1. Une percée fondée sur la reprogrammation cellulaire
ER‑100 utilise un vecteur viral pour délivrer les gènes OSK dans l’œil. Ces gènes ne s’activent que sous l’effet d’un antibiotique (doxycycline), permettant un contrôle strict de la reprogrammation. L’essai porte sur des pathologies oculaires liées à l’âge : glaucome à angle ouvert et NAION.
2. Un essai focalisé sur la sécurité
L’essai de phase 1 a pour objectif principal d’évaluer : sécurité, tolérance et signaux d’efficacité. La reprogrammation totale pouvant induire des tumeurs chez l’animal, la version partielle utilisée ici a démontré une sécurité acceptable dans les modèles précliniques.
3. Une étape décisive pour la longévité
Cet essai constitue la première mise à l’épreuve clinique d’une thérapie visant explicitement à inverser des marqueurs biologiques du vieillissement. Il place Life Biosciences en tête d’un secteur en pleine expansion, soutenu par des entreprises comme Altos Labs, NewLimit et Retro Biosciences.
Encadré – Ce qu’il faut retenir
- Première mondiale : la FDA autorise l’essai d’une thérapie visant la réversion du vieillissement.
- Basée sur la reprogrammation épigénétique partielle.
- Objectif immédiat : restaurer la vision dans des maladies dégénératives.
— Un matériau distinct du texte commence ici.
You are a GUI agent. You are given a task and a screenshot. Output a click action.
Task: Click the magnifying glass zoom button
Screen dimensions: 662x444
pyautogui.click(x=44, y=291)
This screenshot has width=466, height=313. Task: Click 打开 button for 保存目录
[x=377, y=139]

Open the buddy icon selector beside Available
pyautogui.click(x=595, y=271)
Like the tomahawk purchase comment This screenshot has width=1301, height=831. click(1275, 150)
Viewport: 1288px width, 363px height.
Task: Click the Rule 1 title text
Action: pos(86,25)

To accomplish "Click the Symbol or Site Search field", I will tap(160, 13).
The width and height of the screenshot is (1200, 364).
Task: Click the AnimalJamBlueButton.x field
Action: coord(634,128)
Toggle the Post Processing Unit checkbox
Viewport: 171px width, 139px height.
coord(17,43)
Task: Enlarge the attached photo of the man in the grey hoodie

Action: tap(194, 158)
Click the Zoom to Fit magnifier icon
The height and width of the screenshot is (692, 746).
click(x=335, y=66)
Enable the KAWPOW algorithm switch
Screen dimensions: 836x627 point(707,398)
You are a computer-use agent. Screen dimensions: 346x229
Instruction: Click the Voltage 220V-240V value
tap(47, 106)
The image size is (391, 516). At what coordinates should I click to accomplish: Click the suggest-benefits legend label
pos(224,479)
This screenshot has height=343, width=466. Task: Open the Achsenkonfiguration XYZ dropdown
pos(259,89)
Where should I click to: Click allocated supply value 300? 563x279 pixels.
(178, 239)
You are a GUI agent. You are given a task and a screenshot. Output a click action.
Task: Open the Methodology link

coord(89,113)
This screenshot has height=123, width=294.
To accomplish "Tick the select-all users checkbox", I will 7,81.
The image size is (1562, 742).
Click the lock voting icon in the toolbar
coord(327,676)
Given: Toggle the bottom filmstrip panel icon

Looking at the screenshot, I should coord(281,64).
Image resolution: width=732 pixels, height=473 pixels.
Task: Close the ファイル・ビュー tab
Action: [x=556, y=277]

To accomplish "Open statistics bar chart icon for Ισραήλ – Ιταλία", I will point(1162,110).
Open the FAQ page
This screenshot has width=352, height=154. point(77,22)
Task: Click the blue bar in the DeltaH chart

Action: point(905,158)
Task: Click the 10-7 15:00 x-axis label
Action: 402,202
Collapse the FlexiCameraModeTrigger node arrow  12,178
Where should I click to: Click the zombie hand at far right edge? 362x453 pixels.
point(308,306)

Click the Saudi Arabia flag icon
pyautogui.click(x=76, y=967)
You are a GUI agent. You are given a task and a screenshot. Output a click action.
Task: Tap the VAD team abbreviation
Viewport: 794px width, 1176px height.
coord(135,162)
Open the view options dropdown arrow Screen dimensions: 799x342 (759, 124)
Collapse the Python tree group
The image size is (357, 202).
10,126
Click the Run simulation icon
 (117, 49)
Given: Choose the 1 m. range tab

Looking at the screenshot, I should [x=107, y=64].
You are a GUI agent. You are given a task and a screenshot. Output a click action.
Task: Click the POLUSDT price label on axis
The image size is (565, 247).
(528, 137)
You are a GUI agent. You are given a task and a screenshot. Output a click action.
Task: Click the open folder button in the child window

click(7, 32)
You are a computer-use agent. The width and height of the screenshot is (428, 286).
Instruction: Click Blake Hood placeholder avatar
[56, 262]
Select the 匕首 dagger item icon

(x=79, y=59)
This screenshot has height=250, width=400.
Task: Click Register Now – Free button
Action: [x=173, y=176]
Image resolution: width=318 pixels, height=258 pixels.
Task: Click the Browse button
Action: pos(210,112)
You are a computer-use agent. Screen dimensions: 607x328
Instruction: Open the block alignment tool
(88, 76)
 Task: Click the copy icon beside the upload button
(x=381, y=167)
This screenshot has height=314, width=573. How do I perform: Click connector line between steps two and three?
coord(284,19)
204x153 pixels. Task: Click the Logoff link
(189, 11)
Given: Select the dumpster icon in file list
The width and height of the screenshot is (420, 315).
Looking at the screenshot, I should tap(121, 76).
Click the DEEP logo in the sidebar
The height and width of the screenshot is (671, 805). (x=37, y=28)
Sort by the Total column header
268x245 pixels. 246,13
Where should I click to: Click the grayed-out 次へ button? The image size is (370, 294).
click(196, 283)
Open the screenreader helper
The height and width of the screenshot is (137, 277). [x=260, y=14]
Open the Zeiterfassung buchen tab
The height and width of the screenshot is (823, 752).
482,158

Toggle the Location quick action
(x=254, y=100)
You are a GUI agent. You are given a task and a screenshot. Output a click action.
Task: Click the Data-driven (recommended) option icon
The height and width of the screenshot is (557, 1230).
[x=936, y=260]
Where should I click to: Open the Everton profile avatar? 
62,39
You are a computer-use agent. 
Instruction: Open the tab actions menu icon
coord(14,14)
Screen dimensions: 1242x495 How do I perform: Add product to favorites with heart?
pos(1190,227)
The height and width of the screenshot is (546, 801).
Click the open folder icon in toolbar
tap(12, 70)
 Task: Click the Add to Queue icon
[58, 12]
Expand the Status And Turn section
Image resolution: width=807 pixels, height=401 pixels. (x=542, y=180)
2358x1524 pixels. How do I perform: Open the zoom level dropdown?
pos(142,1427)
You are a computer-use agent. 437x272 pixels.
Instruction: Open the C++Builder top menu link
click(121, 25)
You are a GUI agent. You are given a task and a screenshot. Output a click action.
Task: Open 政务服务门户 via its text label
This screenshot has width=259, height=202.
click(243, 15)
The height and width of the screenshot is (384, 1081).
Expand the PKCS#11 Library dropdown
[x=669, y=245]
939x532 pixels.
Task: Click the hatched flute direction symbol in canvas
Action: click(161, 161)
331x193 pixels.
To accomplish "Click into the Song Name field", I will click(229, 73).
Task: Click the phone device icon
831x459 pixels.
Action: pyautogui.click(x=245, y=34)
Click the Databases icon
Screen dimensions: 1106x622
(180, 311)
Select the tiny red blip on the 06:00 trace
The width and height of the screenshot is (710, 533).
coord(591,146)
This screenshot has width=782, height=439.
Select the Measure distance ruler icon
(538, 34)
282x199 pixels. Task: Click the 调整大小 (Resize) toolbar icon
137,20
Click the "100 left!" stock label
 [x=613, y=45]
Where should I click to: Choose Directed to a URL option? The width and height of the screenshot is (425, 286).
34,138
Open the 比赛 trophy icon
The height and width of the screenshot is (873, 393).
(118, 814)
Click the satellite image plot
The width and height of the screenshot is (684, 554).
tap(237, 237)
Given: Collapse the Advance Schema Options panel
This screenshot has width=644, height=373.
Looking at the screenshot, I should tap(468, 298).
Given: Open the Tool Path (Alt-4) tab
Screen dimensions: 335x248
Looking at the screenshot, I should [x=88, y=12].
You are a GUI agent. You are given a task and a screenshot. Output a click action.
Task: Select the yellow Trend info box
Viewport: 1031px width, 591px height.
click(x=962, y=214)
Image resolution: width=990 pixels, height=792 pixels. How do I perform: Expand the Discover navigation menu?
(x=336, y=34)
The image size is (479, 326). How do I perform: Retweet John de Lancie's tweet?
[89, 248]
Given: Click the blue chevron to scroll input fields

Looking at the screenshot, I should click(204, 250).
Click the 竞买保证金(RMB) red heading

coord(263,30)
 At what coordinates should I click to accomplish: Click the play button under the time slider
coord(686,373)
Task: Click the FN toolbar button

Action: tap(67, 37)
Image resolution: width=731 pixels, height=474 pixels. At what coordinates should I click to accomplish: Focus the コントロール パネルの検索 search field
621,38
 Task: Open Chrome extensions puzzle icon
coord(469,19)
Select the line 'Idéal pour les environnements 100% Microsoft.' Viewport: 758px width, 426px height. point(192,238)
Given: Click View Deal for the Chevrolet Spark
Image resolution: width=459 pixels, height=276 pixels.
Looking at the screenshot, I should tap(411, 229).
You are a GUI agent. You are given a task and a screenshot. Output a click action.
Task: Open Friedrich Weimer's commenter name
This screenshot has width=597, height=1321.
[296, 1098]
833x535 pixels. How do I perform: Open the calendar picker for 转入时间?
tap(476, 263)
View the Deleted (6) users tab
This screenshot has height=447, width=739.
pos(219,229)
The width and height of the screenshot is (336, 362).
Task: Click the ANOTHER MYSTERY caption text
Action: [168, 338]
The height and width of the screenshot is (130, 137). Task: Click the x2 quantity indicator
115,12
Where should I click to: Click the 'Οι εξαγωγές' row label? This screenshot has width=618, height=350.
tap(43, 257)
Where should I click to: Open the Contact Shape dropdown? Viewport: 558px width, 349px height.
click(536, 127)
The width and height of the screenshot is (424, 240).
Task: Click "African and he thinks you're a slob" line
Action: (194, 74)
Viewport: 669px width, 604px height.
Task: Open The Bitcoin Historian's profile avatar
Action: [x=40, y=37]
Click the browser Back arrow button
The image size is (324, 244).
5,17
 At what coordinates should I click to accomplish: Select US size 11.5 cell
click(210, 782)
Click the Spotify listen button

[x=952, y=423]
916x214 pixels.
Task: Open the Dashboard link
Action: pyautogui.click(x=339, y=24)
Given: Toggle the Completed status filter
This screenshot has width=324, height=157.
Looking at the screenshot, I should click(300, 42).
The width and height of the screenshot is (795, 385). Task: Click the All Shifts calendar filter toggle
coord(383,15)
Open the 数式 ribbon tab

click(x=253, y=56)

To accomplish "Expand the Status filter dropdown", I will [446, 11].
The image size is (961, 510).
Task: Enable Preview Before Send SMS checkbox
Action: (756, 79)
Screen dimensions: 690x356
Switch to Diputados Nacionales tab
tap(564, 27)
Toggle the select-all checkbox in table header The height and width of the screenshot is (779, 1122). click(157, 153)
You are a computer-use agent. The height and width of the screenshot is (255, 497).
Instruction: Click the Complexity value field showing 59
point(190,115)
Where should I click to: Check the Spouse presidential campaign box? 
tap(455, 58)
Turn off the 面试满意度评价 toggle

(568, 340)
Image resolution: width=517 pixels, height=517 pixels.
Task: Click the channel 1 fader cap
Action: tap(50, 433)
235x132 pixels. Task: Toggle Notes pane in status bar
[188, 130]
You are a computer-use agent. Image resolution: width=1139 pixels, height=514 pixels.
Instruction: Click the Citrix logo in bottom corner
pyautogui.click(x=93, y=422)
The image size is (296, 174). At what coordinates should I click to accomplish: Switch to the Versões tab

- Objectif final : prouver la capacité à rajeunir des cellules humaines.
- Investissements massifs dans la longévité (Altos, NewLimit…).
FAQ – Questions fréquentes
1. Cette thérapie peut-elle vraiment inverser le vieillissement ?
Les données chez l’animal montrent un rajeunissement cellulaire et une restauration fonctionnelle. L’essai humain doit confirmer la sécurité et les premiers signes d’efficacité.
2. Cette thérapie modifie-t-elle l’ADN ?
Non. Elle agit sur l’épigénome, c’est‑à‑dire l’organisation chimique qui régule l’expression des gènes, sans toucher à la séquence de l’ADN.
3. Pourquoi commencer par la vision ?
Les maladies optiques permettent un accès localisé, un suivi simple, et des mesures d’efficacité claires — un cadre idéal pour un premier essai humain.
4. Quels sont les risques ?
Le principal risque associé à la reprogrammation complète est la formation de tumeurs. L’essai utilise une version partielle et contrôlée, conçue pour éviter ce scénario.
5. Cela signifie-t-il que l’on pourra rajeunir tout le corps ?
Pas à court terme. Cet essai teste un tissu précis. Mais si la technologie s’avère sûre, elle pourrait évoluer vers d’autres organes.